Just-in-time (JIT) compilers are key components for many popular programming languages with managed runtimes (e.g., Java and JavaScript). JIT compilers perform optimizations and generate native code at runtime based on dynamic profiling data, to improve the execution performance of the running application. Like other software systems, JIT compilers might have software bugs, and prior work has developed a number of automated techniques for detecting functional bugs (i.e., generated native code does not semantically match that of the original code). However, no prior work has targeted JIT compiler performance bugs, which can cause significant performance degradation while an application is running. These performance bugs are challenging to detect due to the complexity and dynamic nature of JIT compilers. In this paper, we present the first work on demystifying JIT performance bugs. First, we perform an empirical study across four popular JIT compilers for Java and JavaScript. Our manual analysis of 191 bug reports uncovers common triggers of performance bugs, patterns in which these bugs manifest, and their root causes. Second, informed by these insights, we propose layered differential performance testing, a lightweight technique to automatically detect JIT compiler performance bugs, and implement it in a tool called Jittery. We incorporate practical optimizations into Jittery such as test prioritization, which reduces testing time by 92.40% without compromising bug-detection capability, and automatic filtering of false-positives and duplicates, which substantially reduces manual inspection effort. Using Jittery, we discovered 12 previously unknown performance bugs in the Oracle HotSpot and Graal JIT compilers, with 11 confirmed and 6 fixed by developers.

Figures (9)

• Figure 1: High-level workflow of running a program through JIT compilation, which happens while the program is running. Commonly, JIT compilers optimize code snippets that are frequently executed.

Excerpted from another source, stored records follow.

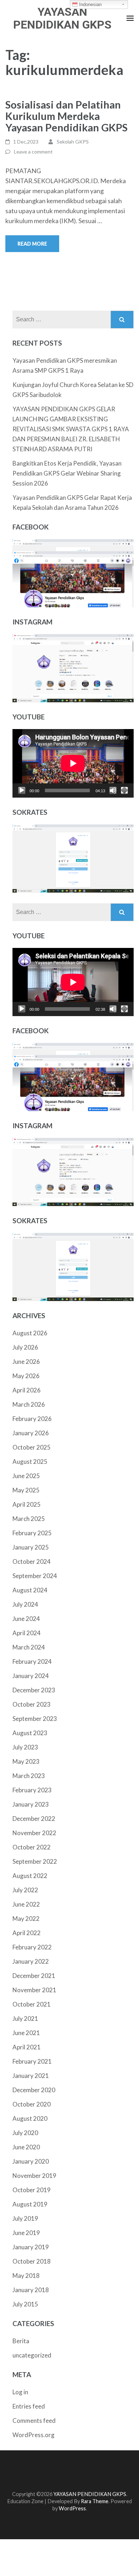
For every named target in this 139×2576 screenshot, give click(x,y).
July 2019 (25, 2218)
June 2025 (26, 1476)
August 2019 (29, 2204)
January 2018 (30, 2290)
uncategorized (31, 2355)
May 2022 (26, 1918)
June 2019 (26, 2232)
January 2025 (30, 1547)
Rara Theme (94, 2501)
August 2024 (29, 1590)
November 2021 (34, 1990)
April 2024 (26, 1633)
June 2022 (26, 1904)
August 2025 (29, 1461)
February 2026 (32, 1418)
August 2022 (29, 1875)
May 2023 (26, 1761)
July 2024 (25, 1604)
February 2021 (32, 2061)
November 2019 (34, 2175)
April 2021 (26, 2047)
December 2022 (33, 1818)
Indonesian (90, 4)
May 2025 (26, 1490)
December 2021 (33, 1975)
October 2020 (31, 2104)
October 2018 (31, 2261)
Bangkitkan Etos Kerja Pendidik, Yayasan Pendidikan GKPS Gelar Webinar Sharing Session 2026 (67, 473)
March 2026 (28, 1404)
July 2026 (25, 1347)
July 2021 (25, 2018)
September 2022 (34, 1861)
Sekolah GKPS (73, 142)
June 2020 (26, 2147)
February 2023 (32, 1790)
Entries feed (28, 2406)
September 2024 (34, 1576)
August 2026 (29, 1333)
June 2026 (26, 1361)
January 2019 (30, 2247)
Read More (32, 244)
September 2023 (34, 1718)
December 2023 (33, 1690)
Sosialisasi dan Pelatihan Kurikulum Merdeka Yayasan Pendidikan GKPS (66, 116)
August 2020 (29, 2118)
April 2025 (26, 1504)
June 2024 (26, 1618)
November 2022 (34, 1833)
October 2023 (31, 1704)
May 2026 (26, 1376)
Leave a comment (33, 152)
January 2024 (30, 1675)
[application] (73, 763)
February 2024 (32, 1661)
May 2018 (26, 2275)
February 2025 (32, 1533)
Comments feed (34, 2420)
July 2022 (25, 1890)
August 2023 (29, 1733)
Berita (20, 2341)
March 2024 (28, 1647)
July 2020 (25, 2132)
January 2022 (30, 1961)
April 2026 (26, 1390)
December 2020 (33, 2090)
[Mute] (113, 790)
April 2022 (26, 1933)
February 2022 (32, 1947)
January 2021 (30, 2075)
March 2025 (28, 1518)
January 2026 (30, 1433)
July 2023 (25, 1747)
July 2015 (25, 2304)
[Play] (21, 790)
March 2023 (28, 1775)
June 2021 (26, 2033)
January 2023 (30, 1804)
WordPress (72, 2508)
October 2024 (31, 1561)
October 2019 (31, 2190)
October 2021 (31, 2004)
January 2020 (30, 2161)
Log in (20, 2392)
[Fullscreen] (124, 790)
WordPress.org (33, 2435)
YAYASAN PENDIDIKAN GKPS (62, 18)
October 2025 (31, 1447)
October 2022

• Figure 2: Example of a null-check elimination speculative optimization in HotSpot: (a) a common null check code pattern in Java source code; (b) the pseudocode generated by HotSpot with null-check eliminated. The optimization removes the null check and uses an implicit guard when speculation fails.
• Figure 3: Example of type specialization for add operator speculative optimization in V8: (a) add operator is overloaded for many different types in JavaScript source code; (b) the pseudocode generated by V8 with type specialization based on profiling data. The optimization specializes the add operator for small integer addition and uses an explicit guard to ensure the assumption holds.
• Figure 4: Common transitions among execution levels (L0--L4) in HotSpot tiered compilation. Execution starts in the interpreter (L0), then typically moves to L2 or L3 based on queue/load heuristics; methods with sufficient profiling in L3 are promoted to L4, while trivial methods may end at L1.
• Figure 5: Case study of https://bugs.openjdk.org/browse/JDK-8280320: loop optimizations are missing during On-Stack Replacement (OSR) compilation. (a) A test case that triggers OSR compilation but is not properly optimized; (b) A fix that avoids skewing counter data during OSR compilation. The bug is caused by incorrectly set profiling data, which prevents the vectorization optimization in HotSpot.